## Task to carry out:
Each line below that holds the word "title" counts toward the answer; reply with the total number only.

(Items from a data source)
* * *

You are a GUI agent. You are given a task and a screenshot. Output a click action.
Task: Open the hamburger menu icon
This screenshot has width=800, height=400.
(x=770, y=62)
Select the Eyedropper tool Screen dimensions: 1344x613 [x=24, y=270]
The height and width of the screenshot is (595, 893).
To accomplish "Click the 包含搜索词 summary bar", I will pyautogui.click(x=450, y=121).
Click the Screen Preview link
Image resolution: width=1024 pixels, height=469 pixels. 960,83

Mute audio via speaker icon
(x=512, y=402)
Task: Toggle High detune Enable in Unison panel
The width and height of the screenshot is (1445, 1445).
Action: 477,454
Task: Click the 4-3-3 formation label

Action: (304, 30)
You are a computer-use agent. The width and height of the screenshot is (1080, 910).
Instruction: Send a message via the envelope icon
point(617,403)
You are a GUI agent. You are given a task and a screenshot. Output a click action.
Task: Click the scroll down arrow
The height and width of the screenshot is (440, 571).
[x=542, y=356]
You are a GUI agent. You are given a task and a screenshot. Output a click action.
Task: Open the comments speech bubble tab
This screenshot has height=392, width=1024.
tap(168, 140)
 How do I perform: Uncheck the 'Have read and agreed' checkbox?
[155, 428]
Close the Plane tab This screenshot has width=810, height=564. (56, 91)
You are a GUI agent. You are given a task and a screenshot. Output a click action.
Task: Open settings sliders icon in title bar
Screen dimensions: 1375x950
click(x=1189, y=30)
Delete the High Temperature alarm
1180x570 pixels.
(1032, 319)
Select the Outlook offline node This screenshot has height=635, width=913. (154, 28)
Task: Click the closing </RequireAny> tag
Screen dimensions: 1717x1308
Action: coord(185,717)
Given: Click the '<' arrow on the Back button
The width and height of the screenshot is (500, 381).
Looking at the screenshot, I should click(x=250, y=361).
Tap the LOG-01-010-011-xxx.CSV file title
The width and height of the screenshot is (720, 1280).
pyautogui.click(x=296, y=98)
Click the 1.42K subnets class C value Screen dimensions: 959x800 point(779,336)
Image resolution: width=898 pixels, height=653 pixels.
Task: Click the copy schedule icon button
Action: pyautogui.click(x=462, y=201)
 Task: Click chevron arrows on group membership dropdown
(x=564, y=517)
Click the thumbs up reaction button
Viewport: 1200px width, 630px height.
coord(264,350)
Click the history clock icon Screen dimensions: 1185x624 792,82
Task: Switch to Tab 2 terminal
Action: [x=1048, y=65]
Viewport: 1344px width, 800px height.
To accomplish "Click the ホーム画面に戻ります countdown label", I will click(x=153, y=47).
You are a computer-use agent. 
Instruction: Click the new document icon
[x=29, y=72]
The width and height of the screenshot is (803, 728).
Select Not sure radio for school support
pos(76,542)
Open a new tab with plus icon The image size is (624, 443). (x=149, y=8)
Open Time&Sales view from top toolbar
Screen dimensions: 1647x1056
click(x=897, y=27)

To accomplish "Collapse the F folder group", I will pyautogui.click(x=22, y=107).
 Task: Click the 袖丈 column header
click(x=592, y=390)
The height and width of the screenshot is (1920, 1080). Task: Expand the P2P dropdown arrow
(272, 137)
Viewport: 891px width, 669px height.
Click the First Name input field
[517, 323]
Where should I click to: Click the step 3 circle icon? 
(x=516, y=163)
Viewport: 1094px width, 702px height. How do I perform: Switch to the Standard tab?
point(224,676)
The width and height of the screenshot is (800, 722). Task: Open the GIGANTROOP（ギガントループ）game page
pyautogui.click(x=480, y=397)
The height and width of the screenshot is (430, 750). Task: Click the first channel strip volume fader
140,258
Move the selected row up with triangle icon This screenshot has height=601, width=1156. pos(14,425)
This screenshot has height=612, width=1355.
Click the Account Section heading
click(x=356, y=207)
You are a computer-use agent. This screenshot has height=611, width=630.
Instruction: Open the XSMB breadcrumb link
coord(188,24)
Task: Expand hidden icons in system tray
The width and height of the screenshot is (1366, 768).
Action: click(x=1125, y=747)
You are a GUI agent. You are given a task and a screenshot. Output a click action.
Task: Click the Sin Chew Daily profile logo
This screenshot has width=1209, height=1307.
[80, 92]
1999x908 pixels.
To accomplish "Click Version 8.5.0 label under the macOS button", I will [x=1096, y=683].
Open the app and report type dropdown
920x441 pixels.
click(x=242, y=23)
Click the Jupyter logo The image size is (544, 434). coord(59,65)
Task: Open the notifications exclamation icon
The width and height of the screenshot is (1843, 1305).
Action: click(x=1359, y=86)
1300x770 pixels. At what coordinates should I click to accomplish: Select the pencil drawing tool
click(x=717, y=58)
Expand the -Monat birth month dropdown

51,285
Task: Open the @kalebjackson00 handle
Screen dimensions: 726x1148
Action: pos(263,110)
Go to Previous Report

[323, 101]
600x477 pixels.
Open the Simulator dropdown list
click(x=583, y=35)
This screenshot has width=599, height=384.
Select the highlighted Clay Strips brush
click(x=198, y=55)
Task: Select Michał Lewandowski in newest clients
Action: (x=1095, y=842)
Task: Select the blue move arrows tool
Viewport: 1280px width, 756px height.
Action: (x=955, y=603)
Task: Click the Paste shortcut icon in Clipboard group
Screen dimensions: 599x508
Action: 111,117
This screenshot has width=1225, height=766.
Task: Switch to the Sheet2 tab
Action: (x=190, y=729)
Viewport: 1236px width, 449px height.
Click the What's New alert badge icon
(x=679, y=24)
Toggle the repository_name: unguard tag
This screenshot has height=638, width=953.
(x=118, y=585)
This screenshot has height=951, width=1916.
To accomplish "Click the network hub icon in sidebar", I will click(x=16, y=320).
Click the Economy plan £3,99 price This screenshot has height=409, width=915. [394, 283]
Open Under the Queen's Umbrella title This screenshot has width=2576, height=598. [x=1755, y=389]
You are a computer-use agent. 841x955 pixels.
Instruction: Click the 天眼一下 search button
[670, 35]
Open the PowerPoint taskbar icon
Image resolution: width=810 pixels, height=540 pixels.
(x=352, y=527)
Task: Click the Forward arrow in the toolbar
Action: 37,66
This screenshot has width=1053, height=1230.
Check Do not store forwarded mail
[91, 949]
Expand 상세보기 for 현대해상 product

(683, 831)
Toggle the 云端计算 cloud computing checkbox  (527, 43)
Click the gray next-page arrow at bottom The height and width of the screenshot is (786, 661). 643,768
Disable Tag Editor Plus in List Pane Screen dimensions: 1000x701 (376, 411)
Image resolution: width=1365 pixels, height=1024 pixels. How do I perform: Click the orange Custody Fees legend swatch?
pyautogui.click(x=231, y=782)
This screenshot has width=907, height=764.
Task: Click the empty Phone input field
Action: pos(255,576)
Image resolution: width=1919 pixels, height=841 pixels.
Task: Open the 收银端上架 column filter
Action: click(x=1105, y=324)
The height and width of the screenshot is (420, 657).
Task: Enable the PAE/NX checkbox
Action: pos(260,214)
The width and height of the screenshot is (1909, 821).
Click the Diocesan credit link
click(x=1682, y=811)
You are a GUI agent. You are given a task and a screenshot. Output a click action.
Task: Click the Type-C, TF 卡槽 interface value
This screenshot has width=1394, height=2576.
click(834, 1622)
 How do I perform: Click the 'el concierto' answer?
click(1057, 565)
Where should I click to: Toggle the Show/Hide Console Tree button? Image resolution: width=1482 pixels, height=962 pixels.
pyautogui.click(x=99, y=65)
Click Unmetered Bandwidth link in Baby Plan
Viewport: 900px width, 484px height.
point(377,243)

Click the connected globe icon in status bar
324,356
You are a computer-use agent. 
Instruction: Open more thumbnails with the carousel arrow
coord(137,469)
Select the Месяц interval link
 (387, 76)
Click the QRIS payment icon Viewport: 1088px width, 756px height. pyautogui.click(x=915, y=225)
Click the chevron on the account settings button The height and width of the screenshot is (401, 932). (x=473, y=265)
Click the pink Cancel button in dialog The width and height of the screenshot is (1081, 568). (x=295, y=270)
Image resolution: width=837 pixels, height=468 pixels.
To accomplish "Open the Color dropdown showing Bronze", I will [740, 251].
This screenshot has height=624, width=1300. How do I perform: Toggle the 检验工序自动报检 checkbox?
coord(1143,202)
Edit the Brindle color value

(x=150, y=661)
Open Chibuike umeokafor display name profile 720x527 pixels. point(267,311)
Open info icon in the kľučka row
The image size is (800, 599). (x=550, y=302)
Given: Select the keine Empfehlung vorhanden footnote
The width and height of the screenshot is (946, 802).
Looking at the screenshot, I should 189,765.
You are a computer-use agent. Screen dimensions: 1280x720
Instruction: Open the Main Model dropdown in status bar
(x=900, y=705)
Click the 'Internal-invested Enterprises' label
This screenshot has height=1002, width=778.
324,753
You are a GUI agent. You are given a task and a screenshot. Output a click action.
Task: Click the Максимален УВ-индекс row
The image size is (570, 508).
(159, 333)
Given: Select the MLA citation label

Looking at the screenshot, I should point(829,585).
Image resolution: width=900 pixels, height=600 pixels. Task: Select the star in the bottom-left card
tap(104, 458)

* * *

## Solution to this problem:
3